» OBJECTIVE
Convert the listing below into a JSON list of strings, from the line containing "You are a computer-use agent." through the end of the listing, with one string per line. Skip blank lines and leave out the pictures.

» PROVIDED ENTRIES

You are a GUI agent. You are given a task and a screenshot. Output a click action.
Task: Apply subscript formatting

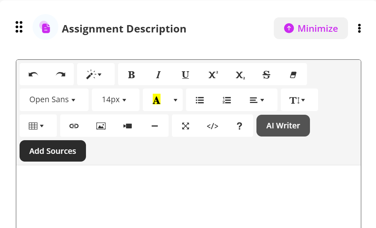pyautogui.click(x=240, y=75)
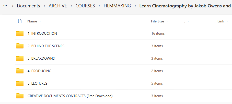Select the 4. PRODUCING row by its item count
This screenshot has width=232, height=104.
[157, 71]
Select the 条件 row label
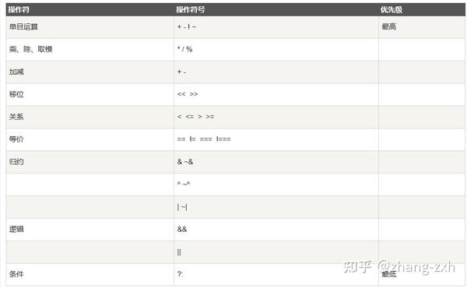The width and height of the screenshot is (467, 288). point(16,274)
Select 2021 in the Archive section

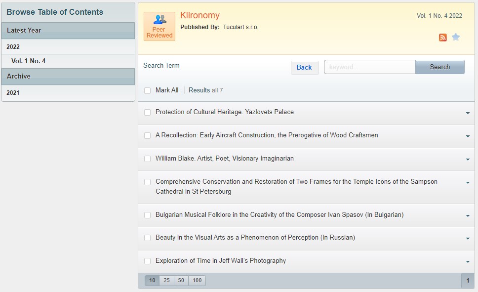13,92
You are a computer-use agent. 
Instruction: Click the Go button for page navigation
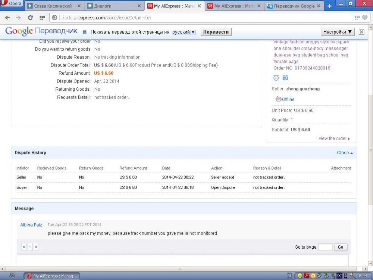point(341,247)
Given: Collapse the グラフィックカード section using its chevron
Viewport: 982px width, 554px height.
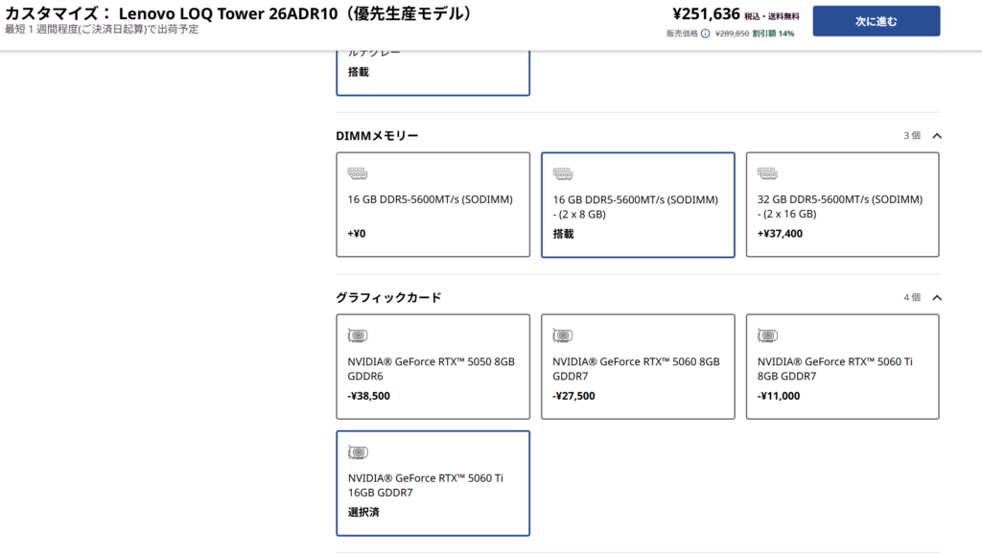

» WRITTEN SOLUTION
[
  "You are a computer-use agent. ",
  "Instruction: Click the Go button for page navigation",
  "point(341,247)",
  "Given: Collapse the グラフィックカード section using its chevron",
  "Viewport: 982px width, 554px height."
]